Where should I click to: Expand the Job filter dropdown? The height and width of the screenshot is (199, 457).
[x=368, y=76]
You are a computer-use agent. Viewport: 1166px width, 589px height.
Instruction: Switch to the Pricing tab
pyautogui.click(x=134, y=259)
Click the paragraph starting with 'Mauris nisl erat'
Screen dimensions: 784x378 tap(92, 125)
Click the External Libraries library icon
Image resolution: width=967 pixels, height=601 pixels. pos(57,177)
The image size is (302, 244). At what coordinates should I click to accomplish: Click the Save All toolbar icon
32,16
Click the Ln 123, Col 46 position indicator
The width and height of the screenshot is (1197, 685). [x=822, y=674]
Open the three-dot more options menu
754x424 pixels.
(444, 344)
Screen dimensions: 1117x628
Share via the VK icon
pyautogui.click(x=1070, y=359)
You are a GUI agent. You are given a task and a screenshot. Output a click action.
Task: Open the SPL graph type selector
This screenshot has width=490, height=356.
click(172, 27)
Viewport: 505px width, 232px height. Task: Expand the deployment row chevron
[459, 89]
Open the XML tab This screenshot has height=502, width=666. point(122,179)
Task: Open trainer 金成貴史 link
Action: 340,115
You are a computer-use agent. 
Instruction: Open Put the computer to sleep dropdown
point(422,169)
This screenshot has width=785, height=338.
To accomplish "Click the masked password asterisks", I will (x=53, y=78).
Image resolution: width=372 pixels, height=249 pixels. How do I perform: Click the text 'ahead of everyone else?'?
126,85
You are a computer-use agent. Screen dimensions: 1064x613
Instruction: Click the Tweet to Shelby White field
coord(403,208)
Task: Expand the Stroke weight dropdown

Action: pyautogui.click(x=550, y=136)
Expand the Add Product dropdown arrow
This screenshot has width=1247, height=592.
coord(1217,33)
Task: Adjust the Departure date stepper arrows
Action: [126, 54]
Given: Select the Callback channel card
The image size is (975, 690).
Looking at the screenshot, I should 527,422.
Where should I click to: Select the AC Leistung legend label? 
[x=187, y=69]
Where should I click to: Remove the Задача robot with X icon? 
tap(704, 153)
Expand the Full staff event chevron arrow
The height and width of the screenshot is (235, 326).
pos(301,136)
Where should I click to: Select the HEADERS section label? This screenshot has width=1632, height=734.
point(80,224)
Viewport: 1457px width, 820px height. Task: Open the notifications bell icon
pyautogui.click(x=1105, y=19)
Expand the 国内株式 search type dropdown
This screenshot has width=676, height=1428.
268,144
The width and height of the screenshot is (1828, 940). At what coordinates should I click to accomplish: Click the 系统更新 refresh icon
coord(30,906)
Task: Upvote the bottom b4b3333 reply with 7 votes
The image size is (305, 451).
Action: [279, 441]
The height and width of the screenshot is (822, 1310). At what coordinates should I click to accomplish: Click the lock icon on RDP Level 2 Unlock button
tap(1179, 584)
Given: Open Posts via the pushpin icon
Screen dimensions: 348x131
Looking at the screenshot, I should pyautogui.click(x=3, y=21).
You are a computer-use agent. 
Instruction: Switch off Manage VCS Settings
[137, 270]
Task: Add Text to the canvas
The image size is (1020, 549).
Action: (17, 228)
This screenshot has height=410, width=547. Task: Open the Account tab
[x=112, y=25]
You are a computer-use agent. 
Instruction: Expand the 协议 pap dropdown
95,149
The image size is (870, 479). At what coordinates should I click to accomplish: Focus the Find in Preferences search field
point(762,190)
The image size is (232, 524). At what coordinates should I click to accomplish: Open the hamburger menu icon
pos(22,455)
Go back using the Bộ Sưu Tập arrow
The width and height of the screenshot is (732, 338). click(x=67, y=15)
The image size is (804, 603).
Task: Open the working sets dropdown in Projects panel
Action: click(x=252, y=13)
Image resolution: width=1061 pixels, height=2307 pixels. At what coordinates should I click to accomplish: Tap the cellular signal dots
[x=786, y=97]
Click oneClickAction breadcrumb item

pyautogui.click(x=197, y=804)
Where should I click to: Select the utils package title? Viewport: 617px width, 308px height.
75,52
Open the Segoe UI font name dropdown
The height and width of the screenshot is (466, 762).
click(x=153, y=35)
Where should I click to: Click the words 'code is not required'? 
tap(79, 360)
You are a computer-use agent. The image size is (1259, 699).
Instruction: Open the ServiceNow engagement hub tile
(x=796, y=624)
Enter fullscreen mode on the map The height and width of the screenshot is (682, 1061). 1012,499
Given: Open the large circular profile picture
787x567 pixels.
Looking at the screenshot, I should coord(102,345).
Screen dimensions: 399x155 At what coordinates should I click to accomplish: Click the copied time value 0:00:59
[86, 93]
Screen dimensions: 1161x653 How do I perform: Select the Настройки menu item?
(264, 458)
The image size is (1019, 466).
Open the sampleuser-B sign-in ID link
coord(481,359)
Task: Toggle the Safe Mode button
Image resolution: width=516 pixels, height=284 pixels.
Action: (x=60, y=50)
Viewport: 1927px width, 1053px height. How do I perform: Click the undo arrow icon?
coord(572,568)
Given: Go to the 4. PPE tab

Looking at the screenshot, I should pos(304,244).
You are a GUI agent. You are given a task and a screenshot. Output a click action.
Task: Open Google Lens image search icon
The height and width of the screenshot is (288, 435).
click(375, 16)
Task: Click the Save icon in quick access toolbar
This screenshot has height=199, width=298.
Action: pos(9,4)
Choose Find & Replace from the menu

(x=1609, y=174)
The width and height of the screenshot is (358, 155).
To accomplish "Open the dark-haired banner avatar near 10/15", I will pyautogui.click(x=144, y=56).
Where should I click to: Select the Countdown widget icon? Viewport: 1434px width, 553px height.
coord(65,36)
□ □ □ □ □ □ □
● Problem to solve
Arrange every line of the material above as a Markdown table with the columns "No." and "Text", numbering the rows in order and omitting blank lines.

● Written solution
| No. | Text |
|---|---|
| 1 | Where should I click to: Expand the Job filter dropdown? The height and width of the screenshot is (199, 457). |
| 2 | [x=368, y=76] |
| 3 | You are a computer-use agent. Viewport: 1166px width, 589px height. |
| 4 | Instruction: Switch to the Pricing tab |
| 5 | pyautogui.click(x=134, y=259) |
| 6 | Click the paragraph starting with 'Mauris nisl erat' |
| 7 | Screen dimensions: 784x378 tap(92, 125) |
| 8 | Click the External Libraries library icon |
| 9 | Image resolution: width=967 pixels, height=601 pixels. pos(57,177) |
| 10 | The image size is (302, 244). At what coordinates should I click to accomplish: Click the Save All toolbar icon |
| 11 | 32,16 |
| 12 | Click the Ln 123, Col 46 position indicator |
| 13 | The width and height of the screenshot is (1197, 685). [x=822, y=674] |
| 14 | Open the three-dot more options menu |
| 15 | 754x424 pixels. |
| 16 | (444, 344) |
| 17 | Screen dimensions: 1117x628 |
| 18 | Share via the VK icon |
| 19 | pyautogui.click(x=1070, y=359) |
| 20 | You are a GUI agent. You are given a task and a screenshot. Output a click action. |
| 21 | Task: Open the SPL graph type selector |
| 22 | This screenshot has width=490, height=356. |
| 23 | click(172, 27) |
| 24 | Viewport: 505px width, 232px height. Task: Expand the deployment row chevron |
| 25 | [459, 89] |
| 26 | Open the XML tab This screenshot has height=502, width=666. point(122,179) |
| 27 | Task: Open trainer 金成貴史 link |
| 28 | Action: 340,115 |
| 29 | You are a computer-use agent.  |
| 30 | Instruction: Open Put the computer to sleep dropdown |
| 31 | point(422,169) |
| 32 | This screenshot has width=785, height=338. |
| 33 | To accomplish "Click the masked password asterisks", I will (x=53, y=78). |
| 34 | Image resolution: width=372 pixels, height=249 pixels. How do I perform: Click the text 'ahead of everyone else?'? |
| 35 | 126,85 |
| 36 | You are a computer-use agent. Screen dimensions: 1064x613 |
| 37 | Instruction: Click the Tweet to Shelby White field |
| 38 | coord(403,208) |
| 39 | Task: Expand the Stroke weight dropdown |
| 40 | Action: pyautogui.click(x=550, y=136) |
| 41 | Expand the Add Product dropdown arrow |
| 42 | This screenshot has width=1247, height=592. |
| 43 | coord(1217,33) |
| 44 | Task: Adjust the Departure date stepper arrows |
| 45 | Action: [126, 54] |
| 46 | Given: Select the Callback channel card |
| 47 | The image size is (975, 690). |
| 48 | Looking at the screenshot, I should 527,422. |
| 49 | Where should I click to: Select the AC Leistung legend label?  |
| 50 | [x=187, y=69] |
| 51 | Where should I click to: Remove the Задача robot with X icon?  |
| 52 | tap(704, 153) |
| 53 | Expand the Full staff event chevron arrow |
| 54 | The height and width of the screenshot is (235, 326). |
| 55 | pos(301,136) |
| 56 | Where should I click to: Select the HEADERS section label? This screenshot has width=1632, height=734. |
| 57 | point(80,224) |
| 58 | Viewport: 1457px width, 820px height. Task: Open the notifications bell icon |
| 59 | pyautogui.click(x=1105, y=19) |
| 60 | Expand the 国内株式 search type dropdown |
| 61 | This screenshot has width=676, height=1428. |
| 62 | 268,144 |
| 63 | The width and height of the screenshot is (1828, 940). At what coordinates should I click to accomplish: Click the 系统更新 refresh icon |
| 64 | coord(30,906) |
| 65 | Task: Upvote the bottom b4b3333 reply with 7 votes |
| 66 | The image size is (305, 451). |
| 67 | Action: [279, 441] |
| 68 | The height and width of the screenshot is (822, 1310). At what coordinates should I click to accomplish: Click the lock icon on RDP Level 2 Unlock button |
| 69 | tap(1179, 584) |
| 70 | Given: Open Posts via the pushpin icon |
| 71 | Screen dimensions: 348x131 |
| 72 | Looking at the screenshot, I should pyautogui.click(x=3, y=21). |
| 73 | You are a computer-use agent.  |
| 74 | Instruction: Switch off Manage VCS Settings |
| 75 | [137, 270] |
| 76 | Task: Add Text to the canvas |
| 77 | The image size is (1020, 549). |
| 78 | Action: (17, 228) |
| 79 | This screenshot has height=410, width=547. Task: Open the Account tab |
| 80 | [x=112, y=25] |
| 81 | You are a computer-use agent.  |
| 82 | Instruction: Expand the 协议 pap dropdown |
| 83 | 95,149 |
| 84 | The image size is (870, 479). At what coordinates should I click to accomplish: Focus the Find in Preferences search field |
| 85 | point(762,190) |
| 86 | The image size is (232, 524). At what coordinates should I click to accomplish: Open the hamburger menu icon |
| 87 | pos(22,455) |
| 88 | Go back using the Bộ Sưu Tập arrow |
| 89 | The width and height of the screenshot is (732, 338). click(x=67, y=15) |
| 90 | The image size is (804, 603). |
| 91 | Task: Open the working sets dropdown in Projects panel |
| 92 | Action: click(x=252, y=13) |
| 93 | Image resolution: width=1061 pixels, height=2307 pixels. At what coordinates should I click to accomplish: Tap the cellular signal dots |
| 94 | [x=786, y=97] |
| 95 | Click oneClickAction breadcrumb item |
| 96 | pyautogui.click(x=197, y=804) |
| 97 | Where should I click to: Select the utils package title? Viewport: 617px width, 308px height. |
| 98 | 75,52 |
| 99 | Open the Segoe UI font name dropdown |
| 100 | The height and width of the screenshot is (466, 762). |
| 101 | click(x=153, y=35) |
| 102 | Where should I click to: Click the words 'code is not required'?  |
| 103 | tap(79, 360) |
| 104 | You are a computer-use agent. The image size is (1259, 699). |
| 105 | Instruction: Open the ServiceNow engagement hub tile |
| 106 | (x=796, y=624) |
| 107 | Enter fullscreen mode on the map The height and width of the screenshot is (682, 1061). 1012,499 |
| 108 | Given: Open the large circular profile picture |
| 109 | 787x567 pixels. |
| 110 | Looking at the screenshot, I should coord(102,345). |
| 111 | Screen dimensions: 399x155 At what coordinates should I click to accomplish: Click the copied time value 0:00:59 |
| 112 | [86, 93] |
| 113 | Screen dimensions: 1161x653 How do I perform: Select the Настройки menu item? |
| 114 | (264, 458) |
| 115 | The image size is (1019, 466). |
| 116 | Open the sampleuser-B sign-in ID link |
| 117 | coord(481,359) |
| 118 | Task: Toggle the Safe Mode button |
| 119 | Image resolution: width=516 pixels, height=284 pixels. |
| 120 | Action: (x=60, y=50) |
| 121 | Viewport: 1927px width, 1053px height. How do I perform: Click the undo arrow icon? |
| 122 | coord(572,568) |
| 123 | Given: Go to the 4. PPE tab |
| 124 | Looking at the screenshot, I should pos(304,244). |
| 125 | You are a GUI agent. You are given a task and a screenshot. Output a click action. |
| 126 | Task: Open Google Lens image search icon |
| 127 | The height and width of the screenshot is (288, 435). |
| 128 | click(375, 16) |
| 129 | Task: Click the Save icon in quick access toolbar |
| 130 | This screenshot has height=199, width=298. |
| 131 | Action: pos(9,4) |
| 132 | Choose Find & Replace from the menu |
| 133 | (x=1609, y=174) |
| 134 | The width and height of the screenshot is (358, 155). |
| 135 | To accomplish "Open the dark-haired banner avatar near 10/15", I will pyautogui.click(x=144, y=56). |
| 136 | Where should I click to: Select the Countdown widget icon? Viewport: 1434px width, 553px height. |
| 137 | coord(65,36) |